Héritée de la nuit des temps, la figure du maître reste présente dans le cirque d’Europe occidentale. Le rapport maître-élève est toutefois basé sur l’écoute plutôt que sur la contrainte, comme nous le rappellent Arian Miluka et Sven Demey, qui furent « maître » et « apprenti ».

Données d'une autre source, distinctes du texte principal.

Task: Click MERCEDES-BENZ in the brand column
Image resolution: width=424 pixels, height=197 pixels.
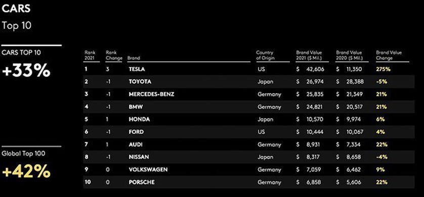Action: (x=151, y=94)
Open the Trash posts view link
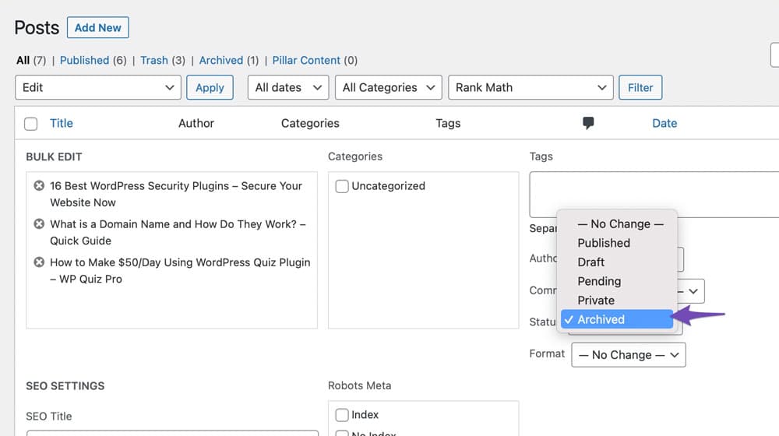Viewport: 779px width, 436px height. (153, 60)
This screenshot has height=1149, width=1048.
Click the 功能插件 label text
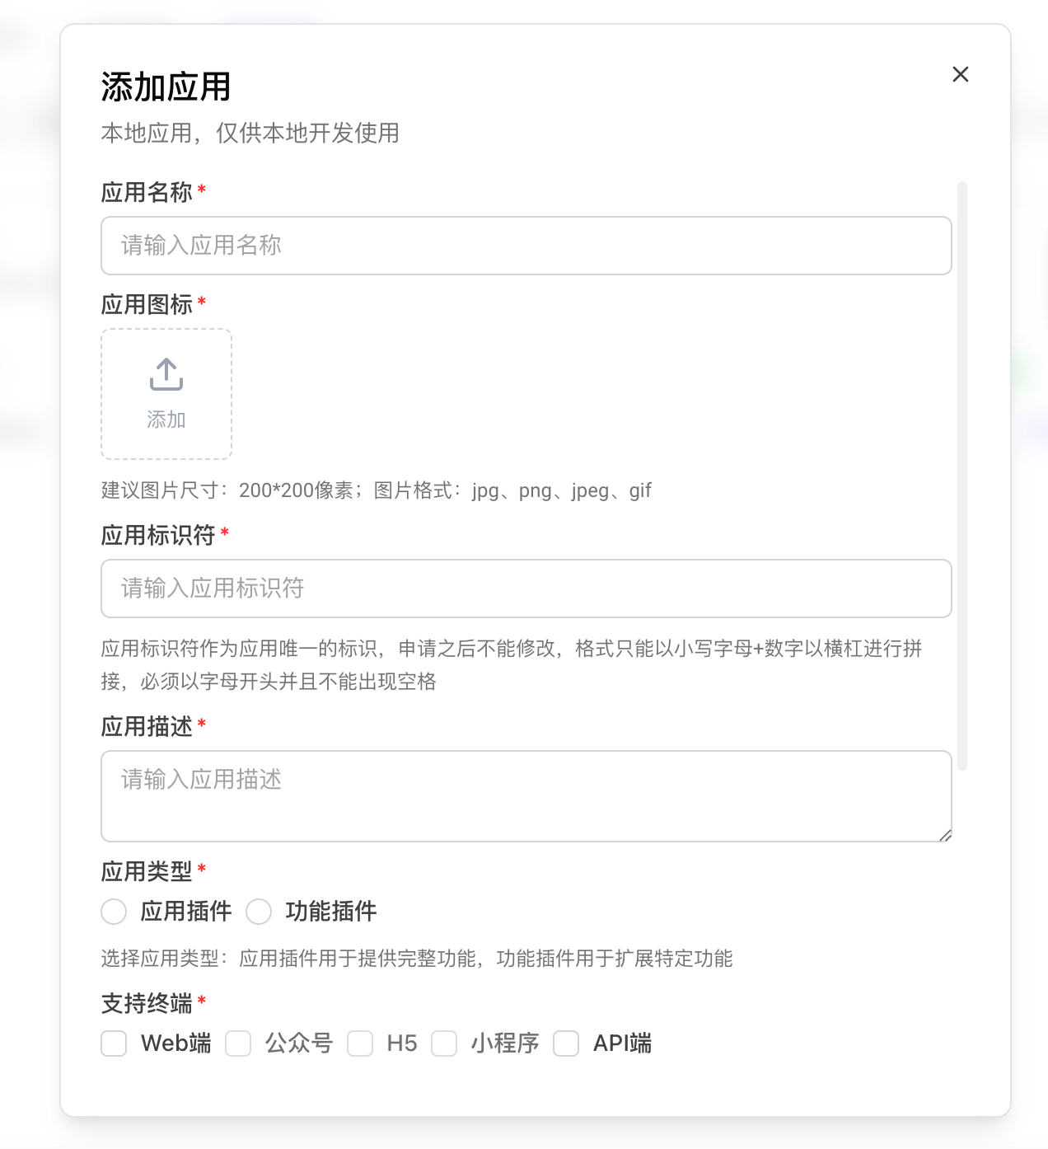pos(331,912)
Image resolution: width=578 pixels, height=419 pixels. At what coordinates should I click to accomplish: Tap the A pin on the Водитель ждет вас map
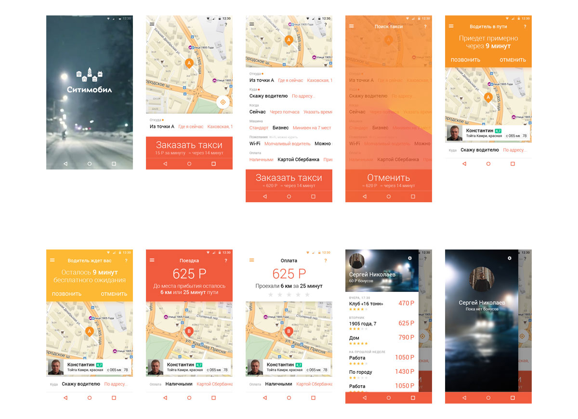(89, 331)
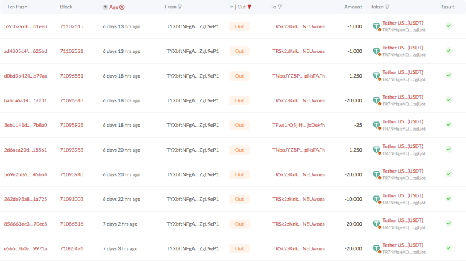Open transaction hash 569e2b86... 45bb4
Screen dimensions: 466x261
pyautogui.click(x=25, y=174)
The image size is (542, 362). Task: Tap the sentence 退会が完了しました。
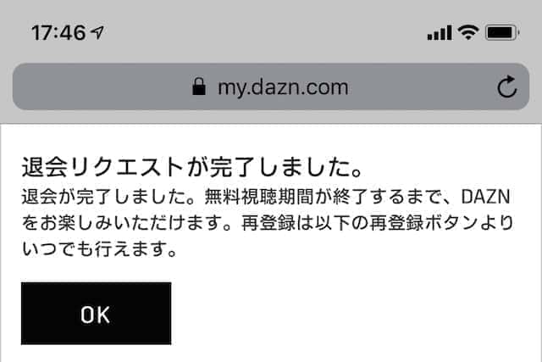[x=113, y=197]
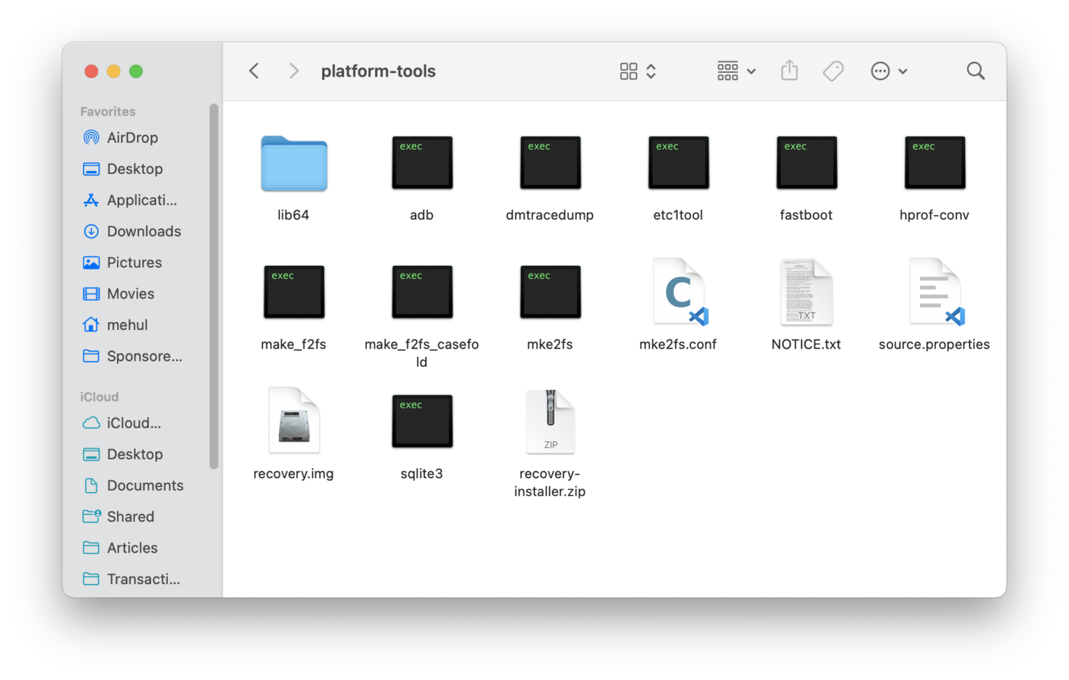
Task: Select the fastboot executable icon
Action: coord(806,163)
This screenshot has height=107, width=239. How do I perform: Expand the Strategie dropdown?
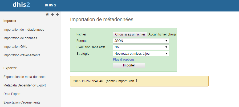(141, 54)
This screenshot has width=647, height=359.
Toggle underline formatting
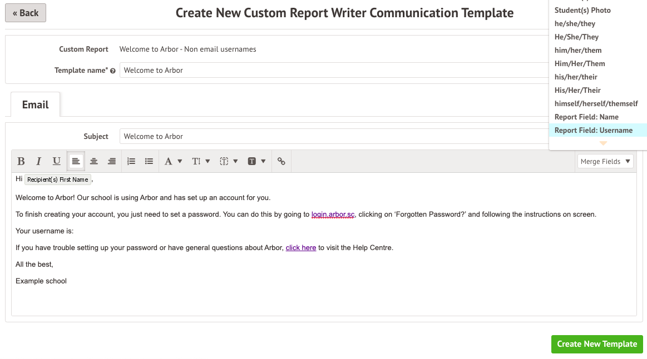pos(57,161)
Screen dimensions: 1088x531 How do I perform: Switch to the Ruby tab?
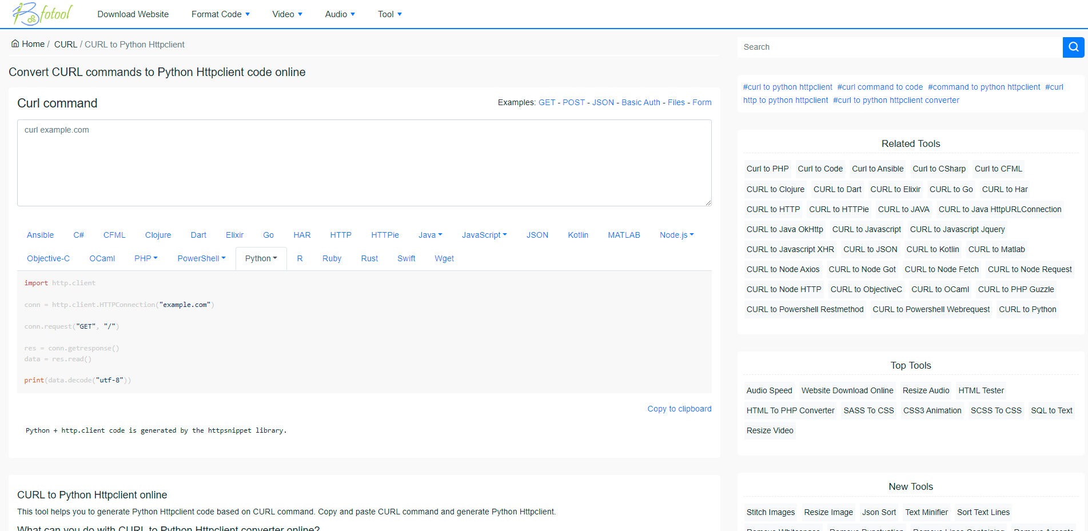click(332, 258)
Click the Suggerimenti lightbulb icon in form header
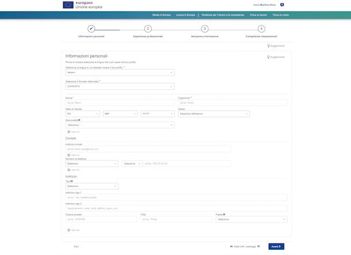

À 77 ans, Arian Miluka peut tranquillement revendiquer un statut de maître d’envergure mondiale : capable d’enseigner plus de dix disciplines de cirque de l’initiation jusqu’à l’expertise, il a lui-même suivi l’enseignement le plus exigeant en Chine et en Russie (1). Pourtant, n’attendez nullement de lui des coups de baguette : « C’est précisément pour cela qu’il est un maître », indique Sven Demey, professeur à l’Esac dont Miluka fut et reste le mentor. « Il cherche l’exigence en gardant l’humanité. Les vrais artistes restent humbles. C’est un pur humaniste. Il n’a pas seulement une connaissance exceptionnelle du corps. Il est capable de faire grandir un jeune, de le nourrir avec une ouverture d’esprit qui touche aussi bien à la philosophie qu’à la littérature. »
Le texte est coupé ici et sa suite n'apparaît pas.